● **Goal**:
Report every line in the items below that contains the string "Studio", matching case exactly.

##### Data shown #####

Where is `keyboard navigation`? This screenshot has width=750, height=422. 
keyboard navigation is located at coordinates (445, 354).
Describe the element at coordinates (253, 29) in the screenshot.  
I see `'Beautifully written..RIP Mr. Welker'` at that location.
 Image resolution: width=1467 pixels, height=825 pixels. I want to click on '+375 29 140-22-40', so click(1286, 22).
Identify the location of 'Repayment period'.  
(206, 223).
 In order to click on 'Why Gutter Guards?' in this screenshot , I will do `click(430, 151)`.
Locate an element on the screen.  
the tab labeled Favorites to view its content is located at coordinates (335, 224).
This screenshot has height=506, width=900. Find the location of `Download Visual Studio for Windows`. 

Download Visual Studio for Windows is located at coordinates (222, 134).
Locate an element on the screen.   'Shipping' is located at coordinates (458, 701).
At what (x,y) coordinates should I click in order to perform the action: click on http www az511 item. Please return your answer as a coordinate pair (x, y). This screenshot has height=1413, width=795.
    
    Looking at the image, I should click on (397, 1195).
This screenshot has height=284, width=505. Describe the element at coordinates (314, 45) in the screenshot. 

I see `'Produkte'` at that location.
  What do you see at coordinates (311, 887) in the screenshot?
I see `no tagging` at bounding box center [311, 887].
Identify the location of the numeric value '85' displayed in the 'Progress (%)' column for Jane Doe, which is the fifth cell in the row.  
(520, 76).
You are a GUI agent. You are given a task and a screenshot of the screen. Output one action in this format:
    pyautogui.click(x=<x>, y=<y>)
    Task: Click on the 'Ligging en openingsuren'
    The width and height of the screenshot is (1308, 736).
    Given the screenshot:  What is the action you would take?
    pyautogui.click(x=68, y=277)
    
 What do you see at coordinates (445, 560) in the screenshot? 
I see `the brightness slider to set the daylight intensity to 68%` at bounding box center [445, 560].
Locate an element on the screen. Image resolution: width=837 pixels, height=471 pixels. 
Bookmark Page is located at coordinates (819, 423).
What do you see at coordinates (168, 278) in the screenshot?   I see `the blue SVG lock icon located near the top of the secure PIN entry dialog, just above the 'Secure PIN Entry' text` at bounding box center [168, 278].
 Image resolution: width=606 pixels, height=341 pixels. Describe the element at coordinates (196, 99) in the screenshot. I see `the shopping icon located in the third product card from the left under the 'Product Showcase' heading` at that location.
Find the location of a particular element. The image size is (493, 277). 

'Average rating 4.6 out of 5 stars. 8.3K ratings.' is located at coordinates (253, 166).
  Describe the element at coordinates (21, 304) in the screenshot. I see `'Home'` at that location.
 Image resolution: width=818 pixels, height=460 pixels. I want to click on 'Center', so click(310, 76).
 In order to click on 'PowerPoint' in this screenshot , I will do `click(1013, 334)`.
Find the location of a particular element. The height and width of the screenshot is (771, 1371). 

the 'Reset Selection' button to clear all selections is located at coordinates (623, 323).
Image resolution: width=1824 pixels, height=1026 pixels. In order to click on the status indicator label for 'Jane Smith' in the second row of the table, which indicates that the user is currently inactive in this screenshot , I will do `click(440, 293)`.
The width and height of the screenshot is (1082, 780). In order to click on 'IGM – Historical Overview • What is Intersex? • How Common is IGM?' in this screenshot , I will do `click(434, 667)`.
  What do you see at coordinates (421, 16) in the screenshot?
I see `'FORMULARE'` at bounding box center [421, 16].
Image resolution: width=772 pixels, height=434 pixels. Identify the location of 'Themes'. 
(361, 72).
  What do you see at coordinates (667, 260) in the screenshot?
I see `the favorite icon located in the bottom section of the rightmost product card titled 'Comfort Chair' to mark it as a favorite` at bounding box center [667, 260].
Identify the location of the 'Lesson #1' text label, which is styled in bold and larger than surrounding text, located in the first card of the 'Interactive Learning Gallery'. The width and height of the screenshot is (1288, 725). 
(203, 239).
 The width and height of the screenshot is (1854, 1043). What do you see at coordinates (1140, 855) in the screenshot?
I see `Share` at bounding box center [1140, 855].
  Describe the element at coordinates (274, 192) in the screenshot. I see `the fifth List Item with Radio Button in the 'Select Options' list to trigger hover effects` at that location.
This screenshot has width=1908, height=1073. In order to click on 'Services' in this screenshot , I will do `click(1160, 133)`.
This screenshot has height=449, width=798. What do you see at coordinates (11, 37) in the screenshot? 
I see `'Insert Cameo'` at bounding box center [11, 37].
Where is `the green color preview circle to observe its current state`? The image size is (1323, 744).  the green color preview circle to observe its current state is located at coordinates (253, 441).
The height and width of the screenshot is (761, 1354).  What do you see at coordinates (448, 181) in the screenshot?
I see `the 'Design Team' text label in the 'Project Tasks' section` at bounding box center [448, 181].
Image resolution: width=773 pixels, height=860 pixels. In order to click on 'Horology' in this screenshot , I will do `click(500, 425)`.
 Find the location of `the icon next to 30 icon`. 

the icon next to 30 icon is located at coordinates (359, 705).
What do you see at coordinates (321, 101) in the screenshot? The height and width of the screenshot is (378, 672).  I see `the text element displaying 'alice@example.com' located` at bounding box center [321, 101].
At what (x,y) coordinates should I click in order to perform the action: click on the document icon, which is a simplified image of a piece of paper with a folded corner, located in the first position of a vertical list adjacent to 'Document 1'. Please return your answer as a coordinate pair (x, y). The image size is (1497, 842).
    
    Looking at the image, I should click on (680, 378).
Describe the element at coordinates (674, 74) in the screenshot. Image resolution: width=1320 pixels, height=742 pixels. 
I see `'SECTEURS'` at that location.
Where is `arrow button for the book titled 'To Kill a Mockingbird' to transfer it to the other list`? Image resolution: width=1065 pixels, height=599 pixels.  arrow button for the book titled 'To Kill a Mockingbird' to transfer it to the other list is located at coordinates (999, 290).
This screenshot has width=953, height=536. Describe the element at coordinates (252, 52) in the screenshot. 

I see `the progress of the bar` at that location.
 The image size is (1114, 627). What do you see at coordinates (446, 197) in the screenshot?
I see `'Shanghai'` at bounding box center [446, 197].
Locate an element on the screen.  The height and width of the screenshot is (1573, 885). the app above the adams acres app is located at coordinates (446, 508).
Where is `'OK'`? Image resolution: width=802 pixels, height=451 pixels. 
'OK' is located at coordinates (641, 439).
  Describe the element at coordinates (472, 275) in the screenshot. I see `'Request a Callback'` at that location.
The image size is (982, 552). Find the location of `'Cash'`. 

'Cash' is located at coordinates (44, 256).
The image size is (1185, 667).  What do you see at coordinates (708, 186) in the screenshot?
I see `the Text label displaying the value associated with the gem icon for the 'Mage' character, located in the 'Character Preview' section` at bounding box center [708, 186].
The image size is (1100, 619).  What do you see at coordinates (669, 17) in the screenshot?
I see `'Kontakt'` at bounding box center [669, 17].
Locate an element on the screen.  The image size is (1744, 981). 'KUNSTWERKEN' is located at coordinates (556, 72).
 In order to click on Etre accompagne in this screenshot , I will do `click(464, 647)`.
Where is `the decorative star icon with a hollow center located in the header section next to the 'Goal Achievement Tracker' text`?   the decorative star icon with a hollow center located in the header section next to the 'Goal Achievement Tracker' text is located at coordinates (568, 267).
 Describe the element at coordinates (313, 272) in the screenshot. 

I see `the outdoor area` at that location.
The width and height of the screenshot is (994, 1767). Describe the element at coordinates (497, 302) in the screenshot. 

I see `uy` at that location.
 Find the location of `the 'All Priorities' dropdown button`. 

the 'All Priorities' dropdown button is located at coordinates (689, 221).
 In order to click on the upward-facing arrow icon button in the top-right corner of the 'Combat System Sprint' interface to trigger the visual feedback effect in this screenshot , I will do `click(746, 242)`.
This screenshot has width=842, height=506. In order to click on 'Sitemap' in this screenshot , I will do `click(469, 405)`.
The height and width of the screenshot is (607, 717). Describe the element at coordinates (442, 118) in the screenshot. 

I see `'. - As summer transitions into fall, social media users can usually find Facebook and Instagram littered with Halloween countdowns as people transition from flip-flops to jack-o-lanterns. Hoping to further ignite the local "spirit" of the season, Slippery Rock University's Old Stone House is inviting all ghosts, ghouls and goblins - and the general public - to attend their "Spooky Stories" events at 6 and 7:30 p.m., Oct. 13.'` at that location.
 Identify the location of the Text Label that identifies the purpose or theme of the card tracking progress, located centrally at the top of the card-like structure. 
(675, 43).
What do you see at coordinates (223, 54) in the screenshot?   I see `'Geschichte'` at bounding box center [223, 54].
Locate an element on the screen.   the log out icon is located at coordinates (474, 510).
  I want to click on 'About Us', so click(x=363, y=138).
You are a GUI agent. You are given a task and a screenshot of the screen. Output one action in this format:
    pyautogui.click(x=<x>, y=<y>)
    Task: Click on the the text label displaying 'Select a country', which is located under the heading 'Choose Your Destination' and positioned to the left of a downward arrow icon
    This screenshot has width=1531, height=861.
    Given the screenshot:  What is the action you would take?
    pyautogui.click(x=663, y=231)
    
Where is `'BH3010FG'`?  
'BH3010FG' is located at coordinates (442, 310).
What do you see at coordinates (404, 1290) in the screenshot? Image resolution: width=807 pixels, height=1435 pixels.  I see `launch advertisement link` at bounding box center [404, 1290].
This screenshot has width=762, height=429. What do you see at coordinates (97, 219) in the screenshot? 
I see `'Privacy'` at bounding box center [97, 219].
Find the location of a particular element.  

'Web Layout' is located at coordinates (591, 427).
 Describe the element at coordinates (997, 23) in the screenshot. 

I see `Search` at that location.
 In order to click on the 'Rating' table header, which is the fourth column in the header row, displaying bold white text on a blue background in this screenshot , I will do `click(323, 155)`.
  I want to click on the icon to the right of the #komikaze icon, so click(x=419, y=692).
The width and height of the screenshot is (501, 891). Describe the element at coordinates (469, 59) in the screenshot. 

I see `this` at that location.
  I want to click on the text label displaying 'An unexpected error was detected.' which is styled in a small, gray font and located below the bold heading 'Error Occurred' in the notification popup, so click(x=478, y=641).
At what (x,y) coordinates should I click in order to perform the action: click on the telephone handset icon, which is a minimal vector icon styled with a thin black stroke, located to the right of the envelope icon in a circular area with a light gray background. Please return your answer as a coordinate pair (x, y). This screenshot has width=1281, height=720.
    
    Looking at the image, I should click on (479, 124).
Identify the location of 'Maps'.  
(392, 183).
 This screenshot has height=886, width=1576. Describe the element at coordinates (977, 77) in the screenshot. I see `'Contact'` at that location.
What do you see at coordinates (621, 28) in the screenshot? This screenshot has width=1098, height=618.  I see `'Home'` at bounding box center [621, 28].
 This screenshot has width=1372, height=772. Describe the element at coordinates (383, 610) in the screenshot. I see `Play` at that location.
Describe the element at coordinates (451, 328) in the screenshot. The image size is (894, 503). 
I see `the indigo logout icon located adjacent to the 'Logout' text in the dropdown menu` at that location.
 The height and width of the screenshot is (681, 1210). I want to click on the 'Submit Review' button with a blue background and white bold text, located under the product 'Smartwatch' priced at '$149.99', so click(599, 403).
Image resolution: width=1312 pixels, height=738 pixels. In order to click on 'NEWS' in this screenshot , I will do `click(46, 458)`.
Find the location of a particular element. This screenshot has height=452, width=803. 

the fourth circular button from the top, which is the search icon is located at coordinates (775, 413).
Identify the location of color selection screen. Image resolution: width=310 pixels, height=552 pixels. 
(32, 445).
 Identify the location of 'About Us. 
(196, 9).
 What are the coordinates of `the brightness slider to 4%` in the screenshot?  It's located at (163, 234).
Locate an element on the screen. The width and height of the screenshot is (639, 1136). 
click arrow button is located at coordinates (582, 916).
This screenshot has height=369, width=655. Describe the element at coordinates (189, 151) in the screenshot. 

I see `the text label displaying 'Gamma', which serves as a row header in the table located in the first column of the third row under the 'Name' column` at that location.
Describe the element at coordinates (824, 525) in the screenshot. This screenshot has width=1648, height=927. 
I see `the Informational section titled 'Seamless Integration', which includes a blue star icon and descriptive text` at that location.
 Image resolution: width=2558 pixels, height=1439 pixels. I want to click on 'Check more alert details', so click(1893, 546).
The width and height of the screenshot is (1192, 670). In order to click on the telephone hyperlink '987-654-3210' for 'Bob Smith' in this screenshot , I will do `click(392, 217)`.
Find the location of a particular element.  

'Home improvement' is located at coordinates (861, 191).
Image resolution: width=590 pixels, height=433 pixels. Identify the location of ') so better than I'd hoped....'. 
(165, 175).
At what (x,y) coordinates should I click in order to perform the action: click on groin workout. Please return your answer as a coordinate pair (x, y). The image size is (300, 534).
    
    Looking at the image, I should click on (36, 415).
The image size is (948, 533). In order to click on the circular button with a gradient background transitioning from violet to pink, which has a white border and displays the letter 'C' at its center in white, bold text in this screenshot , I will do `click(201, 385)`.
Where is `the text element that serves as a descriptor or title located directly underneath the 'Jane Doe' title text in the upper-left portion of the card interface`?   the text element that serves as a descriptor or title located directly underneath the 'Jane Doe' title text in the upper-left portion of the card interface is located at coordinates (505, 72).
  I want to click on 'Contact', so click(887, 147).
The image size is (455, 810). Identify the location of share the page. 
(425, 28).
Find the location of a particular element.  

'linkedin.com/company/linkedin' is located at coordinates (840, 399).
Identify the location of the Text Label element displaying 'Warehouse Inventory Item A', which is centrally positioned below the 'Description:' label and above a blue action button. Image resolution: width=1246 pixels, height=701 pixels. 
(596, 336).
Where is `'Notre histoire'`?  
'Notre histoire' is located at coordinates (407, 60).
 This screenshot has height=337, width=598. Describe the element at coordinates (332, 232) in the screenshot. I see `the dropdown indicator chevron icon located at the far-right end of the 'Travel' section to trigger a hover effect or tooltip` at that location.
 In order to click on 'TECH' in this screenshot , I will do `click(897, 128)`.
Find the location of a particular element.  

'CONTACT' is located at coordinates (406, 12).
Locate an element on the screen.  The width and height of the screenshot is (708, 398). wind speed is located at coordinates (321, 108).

#####

● **Solution to the exercise**:
This screenshot has height=506, width=900. Find the location of `Download Visual Studio for Windows`. 
Download Visual Studio for Windows is located at coordinates (222, 134).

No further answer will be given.